== Segment start ==

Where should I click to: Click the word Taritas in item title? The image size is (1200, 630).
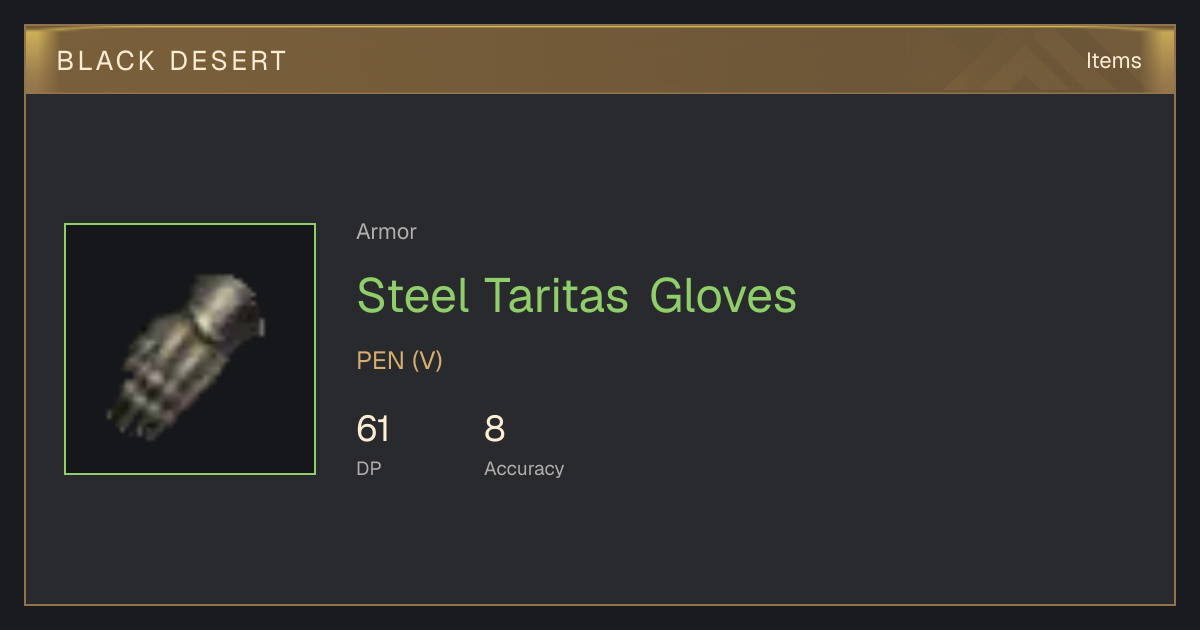click(x=557, y=296)
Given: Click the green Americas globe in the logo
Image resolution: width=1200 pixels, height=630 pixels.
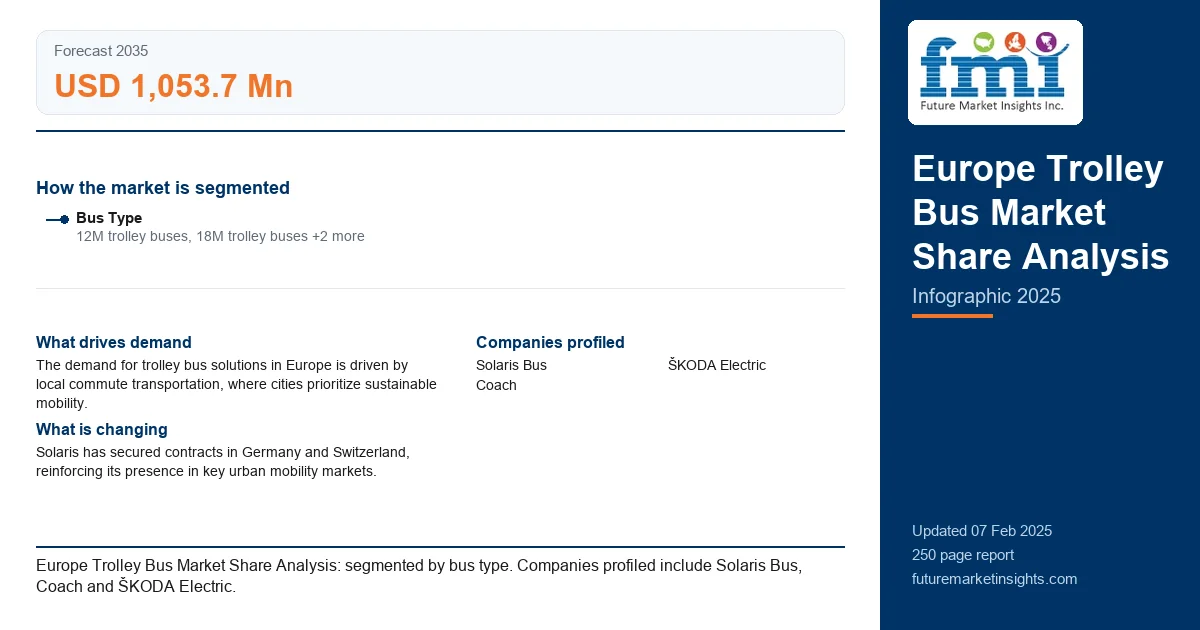Looking at the screenshot, I should pos(983,42).
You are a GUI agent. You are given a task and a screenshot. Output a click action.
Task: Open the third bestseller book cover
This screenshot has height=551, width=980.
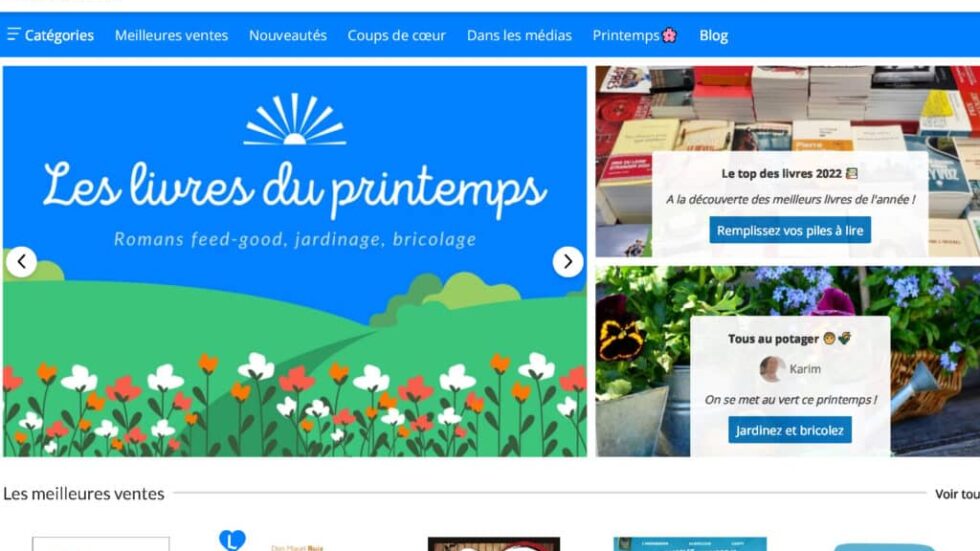pos(494,544)
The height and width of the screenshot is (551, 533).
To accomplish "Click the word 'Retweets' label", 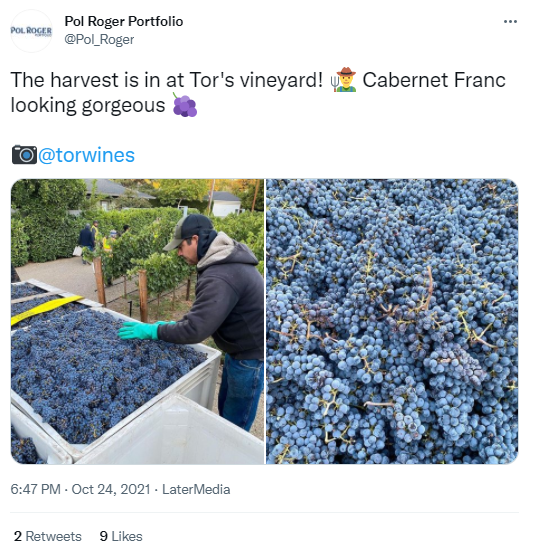I will pos(53,536).
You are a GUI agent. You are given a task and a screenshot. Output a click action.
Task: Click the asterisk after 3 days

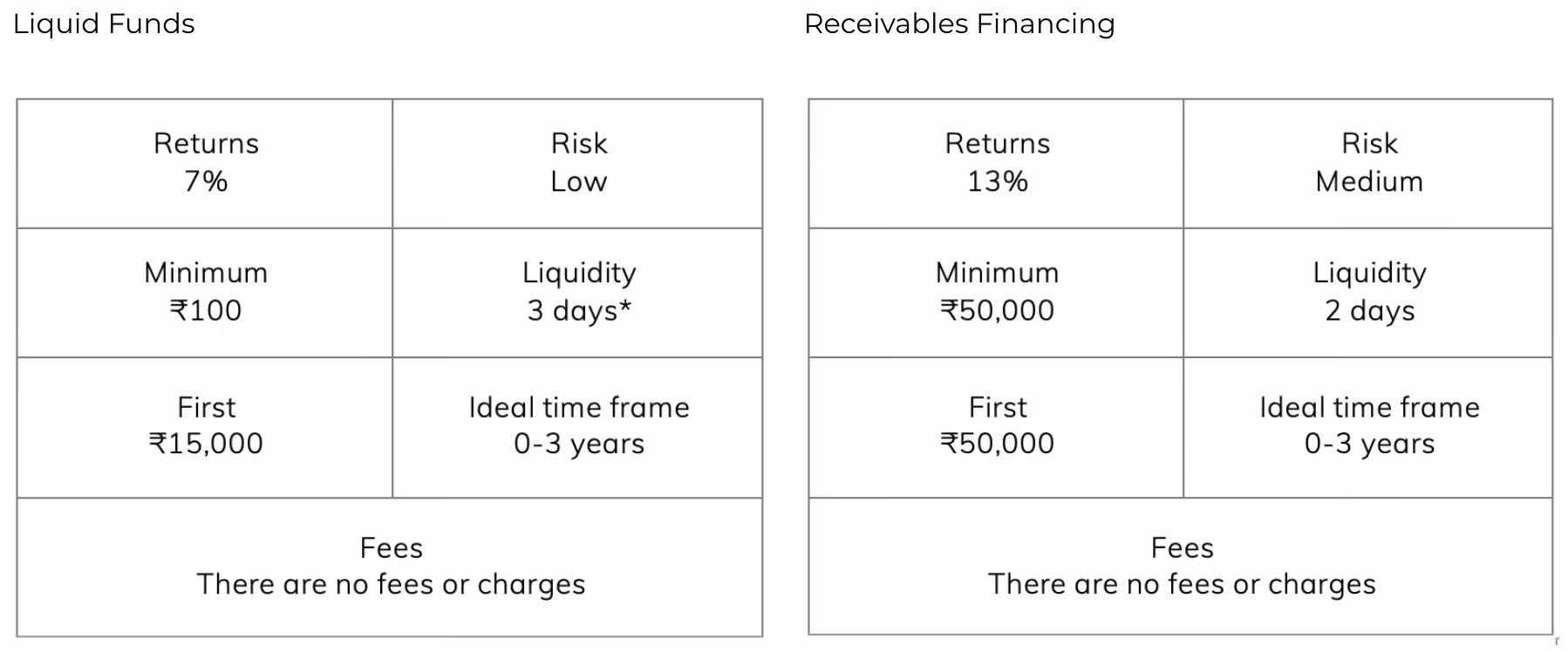(625, 307)
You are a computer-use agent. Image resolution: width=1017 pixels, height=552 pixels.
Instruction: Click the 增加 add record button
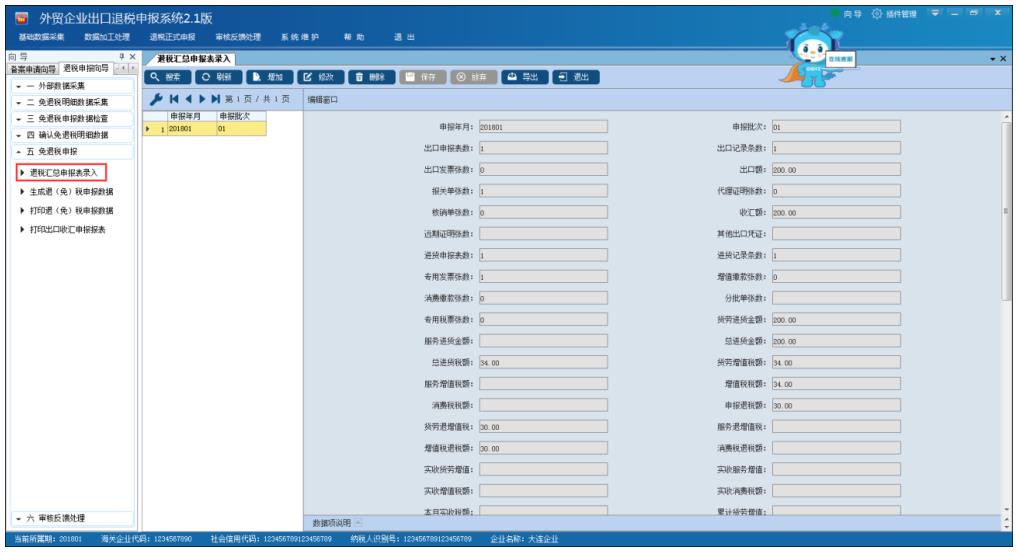pos(268,77)
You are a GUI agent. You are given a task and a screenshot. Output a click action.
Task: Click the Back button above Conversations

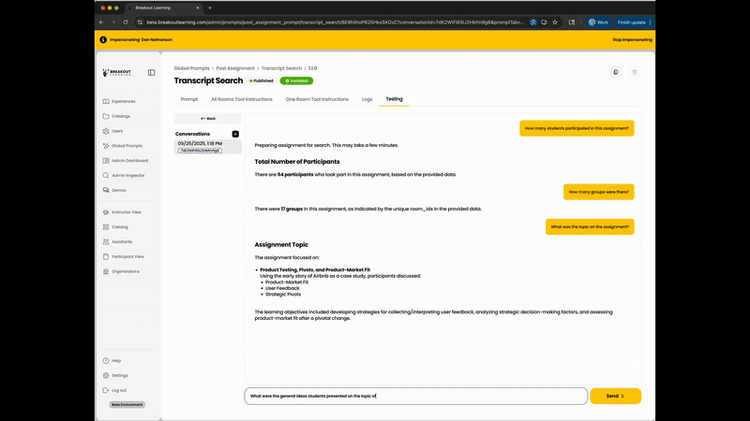208,118
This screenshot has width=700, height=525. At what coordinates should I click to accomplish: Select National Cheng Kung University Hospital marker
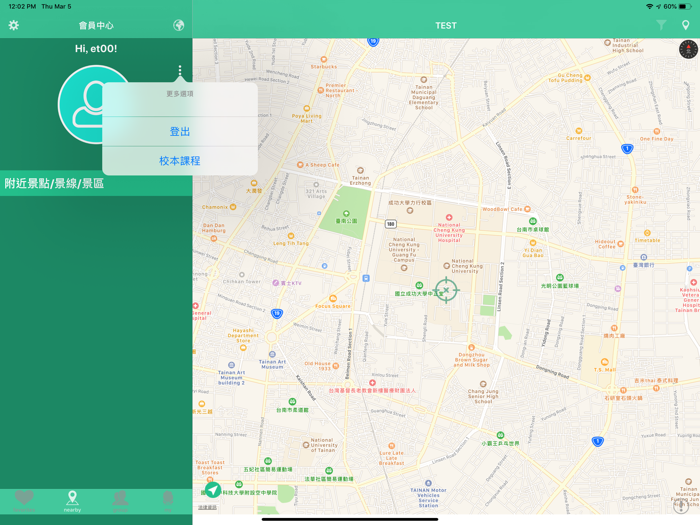click(449, 217)
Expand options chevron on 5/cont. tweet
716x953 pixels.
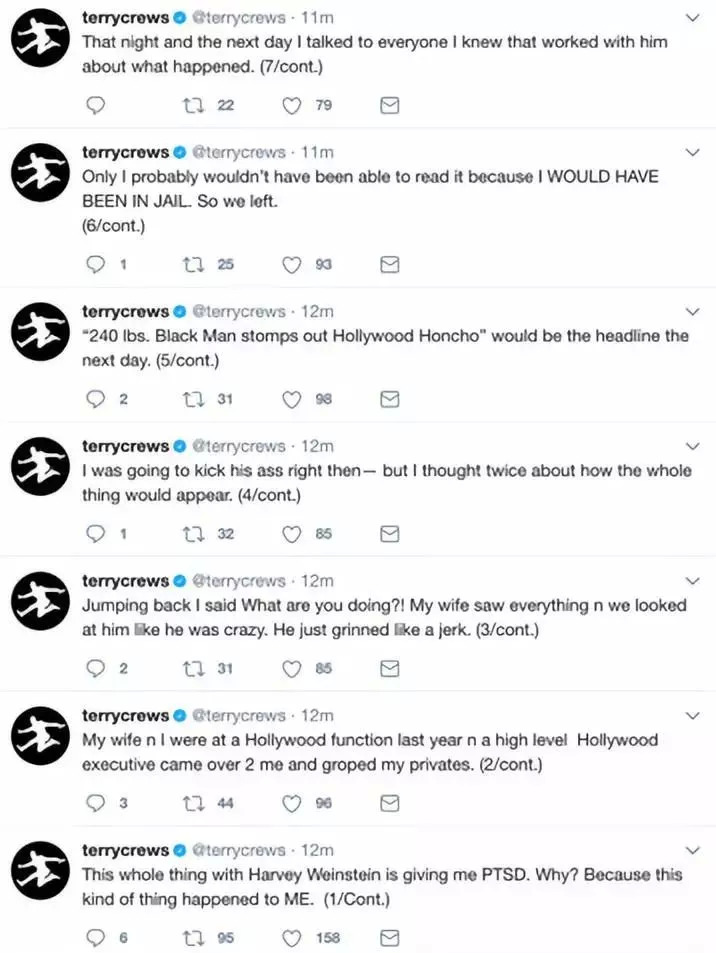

== Segment end ==

- WHAT TO PRODUCE: Pictures are to be left out, and the lines from the beginning of the records through the line with "Task: Open the third bestseller book cover" are to be printed exactly, with nothing added.

- RESULT OF THE TASK:
Where should I click to: Click the word Taritas in item title? The image size is (1200, 630).
click(x=557, y=296)
Given: Click the green Americas globe in the logo
Image resolution: width=1200 pixels, height=630 pixels.
Looking at the screenshot, I should pos(983,42).
You are a GUI agent. You are given a task and a screenshot. Output a click action.
Task: Open the third bestseller book cover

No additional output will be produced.